I don’t have tinnitus, but I also found the high pitched actuality floating through the story unnerving. The American Tinnitus Association says endurers of the problem should avoid high volume tones. ATA advisory number 12 says: “PROTECT YOURSELF from further auditory damage by avoiding loud places and by using earplugs when you can’t avoid loud noise.”

An NPR editor is quoted in the post as acknowledging that the radio audience should have been forewarned in advance. “As I suffer from tinnitus . . . I couldn’t agree more,” Schumacher-Matos writes. “We should have warned the audience. But I have to admit I wouldn’t have thought to do so either.”

Now the story comes with an advisory above the podcast button: “*Caution: This story contains a high-pitched sound that simulates what tinnitus sufferers hear.”

Illegitimate update

Looks like NPR is on the way to telling its reporters to avoid calling the children of unmarried parents “illegitimate.” As we noted last week, there was some turbulence over the use of that word to describe Prince Albert of Monaco’s two kids.

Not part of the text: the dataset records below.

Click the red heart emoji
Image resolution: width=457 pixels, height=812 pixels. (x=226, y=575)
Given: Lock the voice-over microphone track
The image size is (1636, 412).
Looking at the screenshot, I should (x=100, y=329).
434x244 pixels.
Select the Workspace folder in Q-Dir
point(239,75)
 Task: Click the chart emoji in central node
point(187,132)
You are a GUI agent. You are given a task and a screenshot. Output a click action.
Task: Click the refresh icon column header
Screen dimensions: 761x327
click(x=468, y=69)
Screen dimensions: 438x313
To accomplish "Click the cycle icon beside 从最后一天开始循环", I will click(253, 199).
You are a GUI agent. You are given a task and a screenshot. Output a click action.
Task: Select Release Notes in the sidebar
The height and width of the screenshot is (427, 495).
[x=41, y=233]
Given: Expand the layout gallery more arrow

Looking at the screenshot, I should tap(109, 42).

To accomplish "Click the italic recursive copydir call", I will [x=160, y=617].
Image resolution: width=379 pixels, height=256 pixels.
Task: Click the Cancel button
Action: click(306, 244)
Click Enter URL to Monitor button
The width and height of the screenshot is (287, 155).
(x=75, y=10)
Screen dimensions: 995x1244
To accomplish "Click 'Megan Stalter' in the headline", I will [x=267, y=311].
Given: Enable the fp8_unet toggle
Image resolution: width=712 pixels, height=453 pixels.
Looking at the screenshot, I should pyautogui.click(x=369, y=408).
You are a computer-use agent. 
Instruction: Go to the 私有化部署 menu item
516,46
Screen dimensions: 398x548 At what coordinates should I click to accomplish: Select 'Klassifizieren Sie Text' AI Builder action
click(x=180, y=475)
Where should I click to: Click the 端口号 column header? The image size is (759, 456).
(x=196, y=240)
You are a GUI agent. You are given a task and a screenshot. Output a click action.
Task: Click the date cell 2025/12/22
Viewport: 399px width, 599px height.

“I am leaning towards recommending to NPR an explicit policy like the [New York] Times and the [Washington] Post,” Schumacher-Matos now says. “What do you think?”

I think what the New York Times guideline thinks:

illegitimate. Do not refer to a child of unmarried parents as illegitimate, and avoid the stodgy born out of wedlock. If the parents’ marital status is pertinent and the pertinence is clear to the reader, simply report that the parents are not married or that the child is the son or daughter of a single mother or father.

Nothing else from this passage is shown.